When we come to the person of Christ, we come to hope itself. He is hope’s end; and yet, he points to something else. In other words, he is the kingdom of God on Earth and points to the Kingdom of God in Heaven.

We see this with the Eucharist. It is the Kingdom of God on Earth and points to the Kingdom of God in Heaven. This is true with all of the sacraments – they contain Grace and signify the Grace they contain. They give us hope and point to that hope which is Christ.

May this Eucharist fill us with hope. May it help us to be like John the Baptist and all of the prophets: sources of hope. May our lives point to something else – Jesus Christ.


At 1:40 PM, Anonymous Anonymous said...

Feature Stories

Advent is the season of hope, Pope says

Vatican, Dec. 1, 2008

( – "The Vatican opened the season of Advent with a Vespers service in St. Peter's basilica on Saturday evening, November 29, with Pope Benedict XVI presiding.

The Holy Father observed in his homily that Advent is 'par excellence, the spiritual season of hope.' He encouraged the faithful to in 'that universal form of hope and expectation which is prayer' as the Christian world prepares for the celebration of the Nativity."

I guess I'm what you could call a simpleton. My brain finds a concept easier to recall when introduced or captured through a theme written in rhyme. As I read the article on the Pope's Vesper sermon, I couldn't help but question why the introductory title didn't feed in to a human trait I think we all possess; an intermittent cavalier or unfocused attitude on what it takes, in actions and thoughts, on a minute to minute, day to day basis, to be worthy of having Jesus Christ as our Savior.

As the Pope says in his December 1st Vespers service, hope and expectation, i.e. prayer is the reason for the Advent season. I know I fail, on a daily basis, in my minute to minute, day to day actions, in keeping prayer, centered on the Eucharist, as the focal point of life. This is not to say I was called to live a cloistered life in prayer. No. It means I often forget or fail to keep Christ as the focal point in my calling, in everything I do, think and say.

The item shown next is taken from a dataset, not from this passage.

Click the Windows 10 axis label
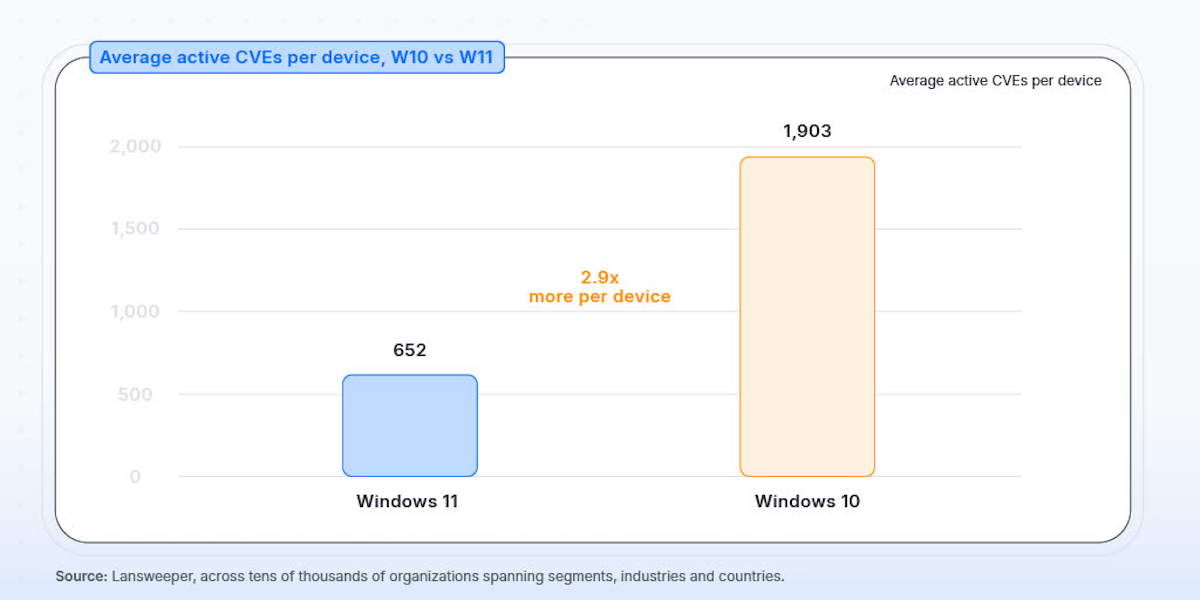The width and height of the screenshot is (1200, 600). point(807,501)
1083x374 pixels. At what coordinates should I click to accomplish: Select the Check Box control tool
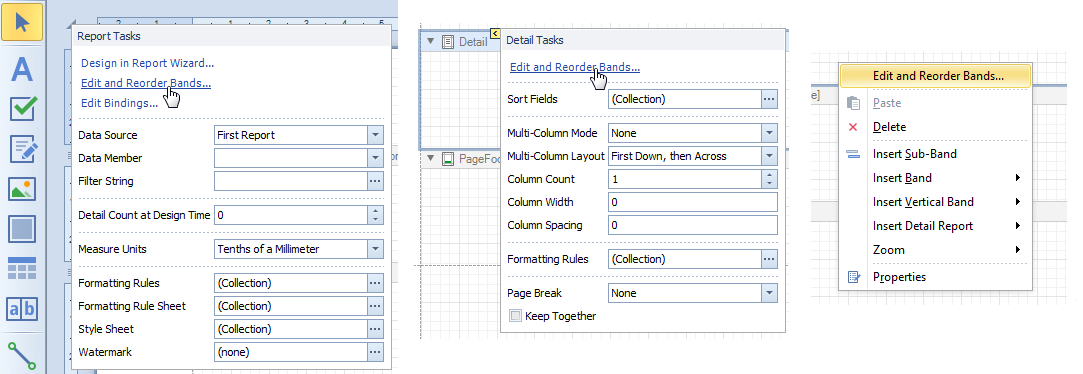point(22,109)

I captured the Pope's vespers message through: "Hope says the Pope: Advent is the season." The first word says it all, pray, every day, of every season. Perhaps, with the ease of recalling two words that rhyme, hope and Pope, I'll keep my life a little more centered, minute to minute, day to day, on the Eucharist. Perhaps then I'll be worthy of meeting our Savior, face to face, so I can personally thank Him for living and dying for us.

At 12:19 PM, Anonymous Anonymous said...

For some, the time surrounding Christmas is a time of unfulfilled hope. Maybe it’s because we have unrealistic expectations, ones that include how family and friends will and/or should be at this time of year. It’s easy to get caught up in the- “you should come here,” or, “they should go there,” or “they didn’t call or even send a card.”

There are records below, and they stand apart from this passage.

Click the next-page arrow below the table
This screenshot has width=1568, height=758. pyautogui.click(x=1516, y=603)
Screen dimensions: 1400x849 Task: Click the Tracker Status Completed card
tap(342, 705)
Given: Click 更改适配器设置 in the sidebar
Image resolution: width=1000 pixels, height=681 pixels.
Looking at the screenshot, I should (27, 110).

For others, this time of year is a lonely one. Maybe they’ve little family or little to share with others so they spend the season feeling isolated and sad. Maybe circumstances in their lives make it hard for them to hear the message of hope that Advent offers.

In thinking about St. John the Baptist, I wonder if he experienced unfulfilled hope. When he asked, “Are you the one who is to come, or have we got to wait for someone else?” was he experiencing doubt? Maybe not- maybe he was giving his followers the opportunity to go and see the proof for themselves, as John’s circumstances didn’t seem to point to the fact that Jesus, were he the Messiah, had even the ability to save his own messenger! Maybe that, too, was an expression of John the Baptist’s hope.

John was stuck between a rock and a hard place, imprisoned and alone a while all these great things were happening around him, and maybe he never had doubts or lost hope, but he must have felt some of what many experience this time of year- isolation, maybe even abandonment, while others appreciate the joy and hope of miracles.

For those who do experience the hope of Advent, they should make it a point to share that with others who do not. We never know what “imprisons” people at this time of year, but those who have hope should be messengers of it.